### [EXERCISE OBJECTIVE]
The lines from the one with "Click the Add Shot button" through the last line below are to be copied exactly; no other lines are to be returned.

START RECORD EXTRACTS

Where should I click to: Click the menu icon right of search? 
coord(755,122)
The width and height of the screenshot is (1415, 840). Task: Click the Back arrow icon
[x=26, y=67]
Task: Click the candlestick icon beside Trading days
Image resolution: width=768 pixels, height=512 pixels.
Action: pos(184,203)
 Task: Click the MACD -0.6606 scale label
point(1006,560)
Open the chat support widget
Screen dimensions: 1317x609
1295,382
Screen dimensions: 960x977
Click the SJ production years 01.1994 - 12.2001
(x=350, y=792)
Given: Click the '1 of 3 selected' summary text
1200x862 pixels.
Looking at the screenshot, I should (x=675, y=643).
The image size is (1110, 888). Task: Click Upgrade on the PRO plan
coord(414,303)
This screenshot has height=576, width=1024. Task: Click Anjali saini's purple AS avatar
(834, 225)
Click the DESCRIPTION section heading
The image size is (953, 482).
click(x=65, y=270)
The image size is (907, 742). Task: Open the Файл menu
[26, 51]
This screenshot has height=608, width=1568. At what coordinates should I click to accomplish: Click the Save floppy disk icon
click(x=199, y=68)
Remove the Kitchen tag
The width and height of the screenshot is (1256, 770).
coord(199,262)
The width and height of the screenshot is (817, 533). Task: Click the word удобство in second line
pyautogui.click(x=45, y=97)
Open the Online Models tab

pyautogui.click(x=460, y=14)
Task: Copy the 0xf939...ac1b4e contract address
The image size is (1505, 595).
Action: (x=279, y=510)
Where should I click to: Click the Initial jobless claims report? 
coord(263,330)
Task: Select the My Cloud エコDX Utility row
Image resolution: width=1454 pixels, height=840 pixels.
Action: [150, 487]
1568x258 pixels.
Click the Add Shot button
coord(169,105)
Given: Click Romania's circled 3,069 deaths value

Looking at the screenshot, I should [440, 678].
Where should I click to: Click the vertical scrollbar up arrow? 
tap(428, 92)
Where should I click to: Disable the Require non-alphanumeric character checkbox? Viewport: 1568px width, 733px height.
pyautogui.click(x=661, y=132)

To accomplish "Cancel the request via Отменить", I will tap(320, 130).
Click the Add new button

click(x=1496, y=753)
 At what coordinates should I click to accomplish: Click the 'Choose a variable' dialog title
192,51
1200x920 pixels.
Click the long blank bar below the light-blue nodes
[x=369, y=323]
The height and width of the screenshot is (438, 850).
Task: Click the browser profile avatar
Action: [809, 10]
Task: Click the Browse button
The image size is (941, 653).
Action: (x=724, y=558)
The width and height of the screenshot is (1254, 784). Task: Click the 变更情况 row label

END RECORD EXTRACTS

### [WORKED SOLUTION]
Click the Add Shot button
coord(169,105)
Given: Click Romania's circled 3,069 deaths value

Looking at the screenshot, I should [440, 678].
Where should I click to: Click the vertical scrollbar up arrow? 
tap(428, 92)
Where should I click to: Disable the Require non-alphanumeric character checkbox? Viewport: 1568px width, 733px height.
pyautogui.click(x=661, y=132)

To accomplish "Cancel the request via Отменить", I will tap(320, 130).
Click the Add new button

click(x=1496, y=753)
 At what coordinates should I click to accomplish: Click the 'Choose a variable' dialog title
192,51
1200x920 pixels.
Click the long blank bar below the light-blue nodes
[x=369, y=323]
The height and width of the screenshot is (438, 850).
Task: Click the browser profile avatar
Action: [809, 10]
Task: Click the Browse button
The image size is (941, 653).
Action: (x=724, y=558)
The width and height of the screenshot is (1254, 784). Task: Click the 变更情况 row label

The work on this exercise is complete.